Surround yourself with nature and delve into the depths of Kaua‘i’s enchanted forests and seascapes by embarking on any number of hikes around the island.

Most can be completed in a day and are well worth the workout, offering landscapes you wouldn’t otherwise see.

One of the best places to lace up your hiking shoes is Waimea Canyon and Koke‘e State Parks. This west side locale will treat you to unparalleled natural beauty with many options for exploring by foot that range from short, leisurely strolls to strenuous uphill climbs spanning several miles.

The Iliau Nature Loop Trail, for example, is a short trek that presents gorgeous scenery of the red dirt-laced canyon and is great for people of all ages and fitness levels. On the other end of the spectrum, trails like Alaka‘i Swamp and Awa‘awapuhi are known to leave your legs burning, but the scenery along with native flora and fauna will leave you too delighted to notice.

On the east side of the island, Nounou mountain, otherwise known as Sleeping Giant, has hiking trails that can easily be completed in a few hours. There are three paths that start at different points around the mountain and culminate into one spectacular panoramic view of the island more than 1,000 feet in the air.

The north shore has a few different options as well, including the famous Kalalau Trail.

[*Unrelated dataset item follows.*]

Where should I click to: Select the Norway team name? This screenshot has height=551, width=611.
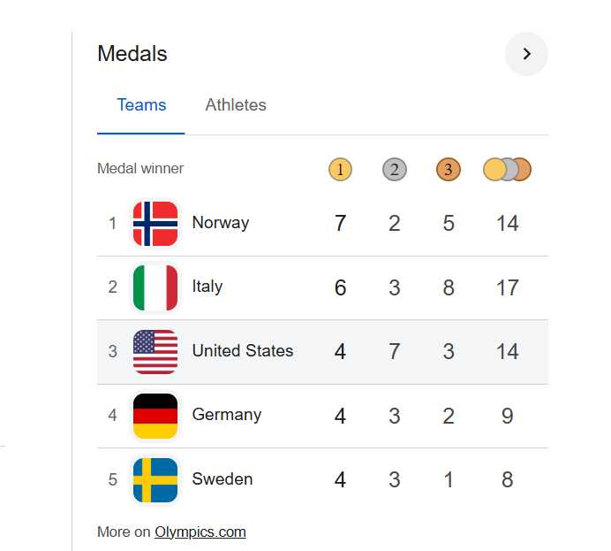pos(221,223)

This path is not for the faint of heart, however, nor is it advisable to traverse during wet weather. The trail hugs the fluted cliffs of the Nāpali Coast and, while it is only for those who are athletically inclined, the views are incredibly rewarding. Most people travel the first 2 miles to Hanakāpī‘ai Beach and enjoy the serenity of the secluded area. But the more adventurous journey the entire 11 miles to Kalalau Valley where they camp for at least one night before heading back.

For a completely different experience on the south side of the island, consider the Māhā‘ulepū Heritage Trail. On this moderate hike along the coast you’ll encounter craggy cliffs and sand dunes on a trail that even leads you toward an ancient limestone cave that is home to the wealthiest fossil site in the state.

Plan accordingly and you won’t regret taking the time to explore Kaua‘i by foot.